• [Excerpted passage]:
Did you know AI Models Struggle with Historical Accuracy, GPT-4 Turbo Only Scores 46%
According to a new study, many AI
models don't answer accurately about world history which is a very
concerning matter. The researchers of the study developed some answer
questions using benchmarks from Seshat Global History Databank and found
that GPT-4 Turbo was able to score 46% in a test, which is better than guessing
but not expert-level. The team of researchers transformed the data from
the databank into multiple choice questions about different historical
features.
Seven different AI models like LLama, GPT-3.5, Gemini
and GPT-Turbo were tested and they were asked to act like expert
historians so that their strengths and weaknesses can be evaluated and
suggestions about improvements can be made. The researchers also made a
scale for accuracy of answers, with 25% score given to random guessed
answers and 100% score given to perfectly accurate answers. The AI
models were also evaluated on the basis of answers with evidence and
answers after drawing random conclusions.
GPT-Turbo was the best
performing model with a score of 43.8% but it couldn't answer
accurately on an expert level. In a two-choice test where the answer was
either ‘present’ or ‘absent’, GPT-Turbo scored 63.2% which indicates
that it can handle basic factual questions but is unable to answer
complex historical questions. The study also found AI models’
performances based on different regions, time period and time of
historical data. AI models performed better in questions about earlier
historical periods like before 3000 BCE but struggled in questions about
modern data because of complexities in societies. AI models also showed
better performances in answering questions about Americans while they
showed poor performances in answering questions about Oceania and
Sub-Saharan Africa.
There are some limitations in the study too like the Seshat Databank being in English and only biased towards well documented societies as well as a limited set of AI models. This study shows that AI still has a long way to go in answering historical data and more unbiased and inclusive training data is needed for AI to talk about global history more accurately.

• [Data extracts]:
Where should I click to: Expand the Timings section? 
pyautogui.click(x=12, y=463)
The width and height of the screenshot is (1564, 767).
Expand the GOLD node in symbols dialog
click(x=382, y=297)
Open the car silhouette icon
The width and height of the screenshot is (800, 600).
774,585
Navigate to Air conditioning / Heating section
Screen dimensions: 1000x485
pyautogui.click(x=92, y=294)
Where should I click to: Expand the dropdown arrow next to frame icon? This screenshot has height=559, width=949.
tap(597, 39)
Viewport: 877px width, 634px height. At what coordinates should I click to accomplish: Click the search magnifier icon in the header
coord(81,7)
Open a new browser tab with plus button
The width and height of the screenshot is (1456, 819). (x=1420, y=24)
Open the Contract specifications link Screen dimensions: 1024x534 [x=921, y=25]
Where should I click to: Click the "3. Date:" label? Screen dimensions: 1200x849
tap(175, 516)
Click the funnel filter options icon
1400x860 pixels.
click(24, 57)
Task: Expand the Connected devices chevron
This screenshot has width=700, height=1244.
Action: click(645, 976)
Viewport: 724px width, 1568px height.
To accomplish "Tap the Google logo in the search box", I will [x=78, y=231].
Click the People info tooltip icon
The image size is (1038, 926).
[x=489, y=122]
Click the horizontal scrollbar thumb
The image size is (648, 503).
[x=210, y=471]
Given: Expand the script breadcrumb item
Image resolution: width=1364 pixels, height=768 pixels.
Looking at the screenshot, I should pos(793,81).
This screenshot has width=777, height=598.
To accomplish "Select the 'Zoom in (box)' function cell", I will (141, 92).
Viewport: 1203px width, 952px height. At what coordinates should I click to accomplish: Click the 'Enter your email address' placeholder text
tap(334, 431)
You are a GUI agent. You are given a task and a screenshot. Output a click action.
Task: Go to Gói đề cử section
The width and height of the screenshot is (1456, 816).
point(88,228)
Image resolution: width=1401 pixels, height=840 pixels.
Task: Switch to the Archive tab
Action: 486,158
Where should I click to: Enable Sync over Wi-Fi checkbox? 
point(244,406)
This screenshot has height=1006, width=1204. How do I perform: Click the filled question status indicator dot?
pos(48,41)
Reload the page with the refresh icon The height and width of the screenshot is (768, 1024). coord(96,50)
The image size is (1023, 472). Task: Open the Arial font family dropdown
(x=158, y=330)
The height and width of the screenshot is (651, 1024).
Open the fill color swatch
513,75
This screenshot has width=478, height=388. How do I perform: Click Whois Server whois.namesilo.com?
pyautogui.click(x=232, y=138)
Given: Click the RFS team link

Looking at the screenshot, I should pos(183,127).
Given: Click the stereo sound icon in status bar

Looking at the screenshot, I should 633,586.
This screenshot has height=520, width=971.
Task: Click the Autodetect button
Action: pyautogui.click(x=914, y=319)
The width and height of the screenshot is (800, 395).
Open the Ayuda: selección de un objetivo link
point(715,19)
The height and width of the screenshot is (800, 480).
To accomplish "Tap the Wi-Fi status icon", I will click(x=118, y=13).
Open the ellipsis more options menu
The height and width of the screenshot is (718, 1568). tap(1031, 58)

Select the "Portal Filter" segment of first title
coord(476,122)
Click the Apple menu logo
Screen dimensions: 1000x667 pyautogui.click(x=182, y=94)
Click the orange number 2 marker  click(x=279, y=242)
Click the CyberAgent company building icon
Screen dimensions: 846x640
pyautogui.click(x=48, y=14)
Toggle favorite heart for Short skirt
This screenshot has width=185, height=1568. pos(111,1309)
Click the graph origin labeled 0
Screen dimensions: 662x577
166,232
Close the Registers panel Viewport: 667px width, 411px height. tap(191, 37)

• [Work to complete]:
In the article on AI models and historical accuracy, rewrite the passage that begins at the words "Seven different AI" and stops after "drawing random conclusions.". Put "assessed" in place of "evaluated".

• [Result of the task]:
Seven different AI models like LLama, GPT-3.5, Gemini
and GPT-Turbo were tested and they were asked to act like expert
historians so that their strengths and weaknesses can be assessed and
suggestions about improvements can be made. The researchers also made a
scale for accuracy of answers, with 25% score given to random guessed
answers and 100% score given to perfectly accurate answers. The AI
models were also assessed on the basis of answers with evidence and
answers after drawing random conclusions.